- [Text provided]:
Wednesday, December 22, 2010

Oh Hey Darren

                    BLACKSWANBLACKSWANBLACKSWANBLACKSWANBLACKSWAN

Okay so I just watched Black Swan with my family. This movie is a tumultuous little ride of emotion, at times it can seem like a cheap/bad horror movie at other times, a well made "psycho-sexual thriller" (what does that even mean, and why is everyone so addicted to saying it?) For those of you who have been living under a stupid rock, this movie is about a ballerina, Natalie Portman, who desperately wants to be featured more in the ballet company she is in. When the new production of Swan Lake is announced she of course wants the role of the Swan Princess, but according to the head of the company, Tomas, she lacks the duality and sexuality needed to dance the role of the black swan, as well as the white.

Between her crazy overbearing and potentially sexually abusive (?) mother (Barbara Hershey) and the new sexy young thang in the company, (Mila Kunis) Nina (Portman) has a verifiable cornucopia of choices for her night plans; stay in getting her nails clipped rather bloodily, eating cake and scratching herself while her mom  paints endless portraits of her and lives vicariously through her, or go out, do ecstasy, make out with a few guys in a sheer black tank top and eventually have an intense lesbian sex scene.

- [Assigned task 1]: Duplicate everything in the Black Swan review from "Between her crazy" down to "lesbian sex scene.".
- [Assigned task 2]: Pick up the Black Swan review after its final sentence and keep writing it.
The listing has no connection to the Black Swan review.

- [Supplied records]:
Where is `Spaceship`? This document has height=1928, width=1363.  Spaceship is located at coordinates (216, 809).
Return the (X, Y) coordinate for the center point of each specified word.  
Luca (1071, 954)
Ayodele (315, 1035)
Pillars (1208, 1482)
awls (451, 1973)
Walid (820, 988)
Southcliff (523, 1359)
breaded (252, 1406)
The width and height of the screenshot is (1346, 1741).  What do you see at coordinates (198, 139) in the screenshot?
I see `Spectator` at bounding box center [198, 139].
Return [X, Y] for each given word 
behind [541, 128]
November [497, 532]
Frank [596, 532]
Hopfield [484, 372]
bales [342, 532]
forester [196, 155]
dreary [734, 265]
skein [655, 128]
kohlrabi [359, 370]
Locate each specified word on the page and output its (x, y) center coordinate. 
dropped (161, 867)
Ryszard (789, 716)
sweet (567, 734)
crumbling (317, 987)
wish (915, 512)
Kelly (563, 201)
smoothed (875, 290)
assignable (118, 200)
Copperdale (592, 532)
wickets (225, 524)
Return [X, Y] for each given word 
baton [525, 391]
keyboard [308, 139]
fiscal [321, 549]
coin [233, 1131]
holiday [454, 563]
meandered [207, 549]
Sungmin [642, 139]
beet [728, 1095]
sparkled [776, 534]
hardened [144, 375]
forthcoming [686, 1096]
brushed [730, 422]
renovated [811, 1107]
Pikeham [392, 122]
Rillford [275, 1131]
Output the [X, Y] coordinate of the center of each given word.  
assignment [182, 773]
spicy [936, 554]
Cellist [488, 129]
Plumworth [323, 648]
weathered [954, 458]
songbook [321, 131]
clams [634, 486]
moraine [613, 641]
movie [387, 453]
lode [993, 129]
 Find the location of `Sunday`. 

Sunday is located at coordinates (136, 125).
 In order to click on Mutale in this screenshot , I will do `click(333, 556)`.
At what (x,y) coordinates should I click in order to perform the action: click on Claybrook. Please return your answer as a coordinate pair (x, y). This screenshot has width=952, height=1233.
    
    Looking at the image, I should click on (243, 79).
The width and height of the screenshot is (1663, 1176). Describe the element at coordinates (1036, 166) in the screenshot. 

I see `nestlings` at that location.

- [Expected output 1]:
Between her crazy overbearing and potentially sexually abusive (?) mother (Barbara Hershey) and the new sexy young thang in the company, (Mila Kunis) Nina (Portman) has a verifiable cornucopia of choices for her night plans; stay in getting her nails clipped rather bloodily, eating cake and scratching herself while her mom  paints endless portraits of her and lives vicariously through her, or go out, do ecstasy, make out with a few guys in a sheer black tank top and eventually have an intense lesbian sex scene.

- [Expected output 2]:
But not only does Nina not know if she is a lesbian, she doesn't know if she's crazy either! Throughout the film she continues to see copies of herself walking around. However if I looked like Natalie Portman, I would want to see myself everywhere too, so I don't know if that really verifies that she's crazy.

Winona Ryder sneaks her way into this film as a jilted "little princess," the last favorite of Tomas, until she gets too old and has to be cast aside, as is the way in the cutthroat world of surrealist ballet, as we all know. She also gets hit by a car (accidentally intentionally or pushed, we never find out) but of the couple times Nina visits her in the hospital, during one, she shoves a nail file into her face repeatedly, so look forward to that.

This film really is great, Aronofsky has proven himself time and time again to be a storyteller of great vision, especially for the very corporeal subsets of society (drug addicts in Requiem, wrestlers in The Wrestler, and cancer patients in The Fountain) which now includes ballerinas. I'm looking forward to his next film about circus performers, because I feel like it's coming.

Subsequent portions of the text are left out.